How much choline should you get if you eat a vegetarian or vegan diet? Which foods are high in choline? What’s the best choline supplement? I’m answering your top questions on the hot topic of Getting Choline on a Vegetarian and Vegan Meal Plan.
Choline may not be on your radar, but it should be. This essential nutrient has been highlighted recently because Americans aren’t getting enough of it. According to a recent study, only about 11% meet their daily needs, and 65% don’t even know what it is! Yet, choline is critical for your health, particularly in maintaining a healthy liver system and brain.
What is Choline?
Choline is an essential nutrient naturally present in some foods and dietary supplements. Your body needs choline for metabolism, cell membranes, and brain and nervous system functions. Humans can make some choline in the liver, but not as much as the body needs. While everyone needs choline, it seems to be even more important early in life while the brain is developing, and later in life to prevent cognitive decline. In addition, pregnant women need more choline.
How Much Choline Do You Need?
The FDA established a RDI (Reference Dietary Intake) of 550 milligrams (mg) for choline for adults and children 4 and above, and a Daily Value (DV, the daily requirement abased on 2,000 calories per day), which you may see listed on the Nutrition Facts labels of foods—indicating what percentage of the Daily Value a portion of food provides.

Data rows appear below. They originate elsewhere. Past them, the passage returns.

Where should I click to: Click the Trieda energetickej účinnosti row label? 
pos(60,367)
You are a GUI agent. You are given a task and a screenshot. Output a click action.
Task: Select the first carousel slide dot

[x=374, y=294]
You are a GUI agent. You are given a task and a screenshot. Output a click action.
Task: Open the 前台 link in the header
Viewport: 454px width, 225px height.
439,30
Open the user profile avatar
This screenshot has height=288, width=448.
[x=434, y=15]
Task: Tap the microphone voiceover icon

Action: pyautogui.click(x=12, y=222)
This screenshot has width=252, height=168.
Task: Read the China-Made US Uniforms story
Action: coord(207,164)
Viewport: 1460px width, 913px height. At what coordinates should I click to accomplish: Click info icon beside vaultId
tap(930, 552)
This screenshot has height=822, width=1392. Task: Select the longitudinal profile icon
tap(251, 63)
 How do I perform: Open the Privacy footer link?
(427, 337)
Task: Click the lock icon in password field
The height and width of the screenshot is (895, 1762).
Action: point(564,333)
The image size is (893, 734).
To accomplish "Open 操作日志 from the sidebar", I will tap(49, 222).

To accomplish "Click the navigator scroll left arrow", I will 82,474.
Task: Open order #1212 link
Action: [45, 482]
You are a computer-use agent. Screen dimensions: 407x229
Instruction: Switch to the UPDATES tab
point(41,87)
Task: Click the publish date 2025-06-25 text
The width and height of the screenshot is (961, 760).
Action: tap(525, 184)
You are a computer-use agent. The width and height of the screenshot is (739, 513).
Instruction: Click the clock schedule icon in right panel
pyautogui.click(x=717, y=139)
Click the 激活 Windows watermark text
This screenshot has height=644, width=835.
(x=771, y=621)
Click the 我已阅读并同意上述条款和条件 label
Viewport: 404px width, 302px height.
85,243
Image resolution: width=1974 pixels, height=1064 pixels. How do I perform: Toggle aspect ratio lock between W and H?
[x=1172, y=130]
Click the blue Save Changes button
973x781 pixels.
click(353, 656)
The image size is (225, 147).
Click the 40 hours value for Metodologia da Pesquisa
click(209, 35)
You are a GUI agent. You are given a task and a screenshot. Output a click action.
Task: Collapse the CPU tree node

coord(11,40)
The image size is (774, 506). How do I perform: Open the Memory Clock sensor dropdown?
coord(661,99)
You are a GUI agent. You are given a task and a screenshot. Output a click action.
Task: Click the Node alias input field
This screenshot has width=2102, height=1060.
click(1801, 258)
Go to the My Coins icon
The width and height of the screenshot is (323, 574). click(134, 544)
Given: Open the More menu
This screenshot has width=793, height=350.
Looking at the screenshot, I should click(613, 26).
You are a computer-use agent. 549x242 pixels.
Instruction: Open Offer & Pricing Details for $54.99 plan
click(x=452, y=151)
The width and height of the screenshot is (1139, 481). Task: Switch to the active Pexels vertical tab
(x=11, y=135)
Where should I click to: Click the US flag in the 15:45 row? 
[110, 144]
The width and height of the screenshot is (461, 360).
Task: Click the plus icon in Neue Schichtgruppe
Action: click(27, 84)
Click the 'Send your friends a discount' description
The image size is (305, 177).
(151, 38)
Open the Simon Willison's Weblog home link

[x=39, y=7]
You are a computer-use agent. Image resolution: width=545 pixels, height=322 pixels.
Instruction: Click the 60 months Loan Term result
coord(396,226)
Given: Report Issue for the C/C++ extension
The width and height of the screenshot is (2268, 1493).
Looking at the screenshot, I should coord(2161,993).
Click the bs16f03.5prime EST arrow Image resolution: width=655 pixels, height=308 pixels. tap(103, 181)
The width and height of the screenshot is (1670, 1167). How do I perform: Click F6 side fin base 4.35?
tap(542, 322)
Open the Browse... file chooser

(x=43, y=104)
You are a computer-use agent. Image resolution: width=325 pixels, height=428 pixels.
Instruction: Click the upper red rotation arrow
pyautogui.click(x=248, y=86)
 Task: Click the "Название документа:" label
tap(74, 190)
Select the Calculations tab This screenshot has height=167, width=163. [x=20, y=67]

|Birth to 6 months||125 mg/day||125 mg/day|
|7–12 months||150 mg/day||150 mg/day|
|1–3 years||200 mg/day||200 mg/day|
|4–8 years||250 mg/day||250 mg/day|
|9–13 years||375 mg/day||375 mg/day|
|14–18 years||550 mg/day||400 mg/day||450 mg/day||550 mg/day|
|19+ years||550 mg/day||425 mg/day||450 mg/day||550 mg/day|
Institute of Medicine. Food and Nutrition Board. Dietary Reference Intakes: Thiamin, Riboflavin, Niacin, Vitamin B6, Folate, Vitamin B12, Pantothenic Acid, Biotin, and Choline. Washington, DC: National Academy Press; 1998.
Foods with Choline
Wondering about foods high in choline? The top sources include beef liver, eggs, beef, scallops, salmon, chicken, and cod. But what about vegetarian or vegan choline foods? Vegetarians can get some choline in eggs and milk products. And there are several plant-based, vegan sources of choline, including legumes, tofu, green vegetables, potatoes, nuts, seeds, grains, and fruit—all of which contain some amounts of choline. However, plant sources are fairly low in choline, making it more difficult to reach that RDI of 550 mg/day if you’re vegan. Keep in mind that the average intake for choline in the U.S. is 402 mg in men and 278 mg in women.
We don’t have a great deal of data on choline intakes among plant-based eaters. But here’s a sample menu for a vegetarian eating pattern providing 2000 calories per day:
- Breakfast: Avocado Toast with Hard Boiled Egg
- AM Snack: Apple & Cheddar Cheese Stick
- Lunch: Loaded Sweet Potato with Brown Rice, Black Beans, Guacamole, Cotija Cheese & Sour Cream
- PM Snack: Non-Fat Latte and Dried Dates
- Dinner: Asian Tempeh Bowl
The estimated daily choline intake of this sample menu is 187 mg (37% DV).
However, keep in mind that I analyzed my version of a recommended healthy, well-planned vegan diet, as follows:
1 cup oats
2 tablespoons wheat germ
2 tablespoons flax seeds
8 ounces soy milk
3 ounces extra firm tofu
2 cups kale
1/4 cup almonds
1/2 cup broccoli florets
1/2 cup cherry tomatoes
2 tablespoons tahini
1 slice whole grain bread + 1/2 avocado
1 cup chickpeas
1 cup masala sauce
1 cup cooked quinoa
1 cup cooked brussels sprouts
The estimated choline intake from this vegan menu (2452 calories) is 255 mg choline.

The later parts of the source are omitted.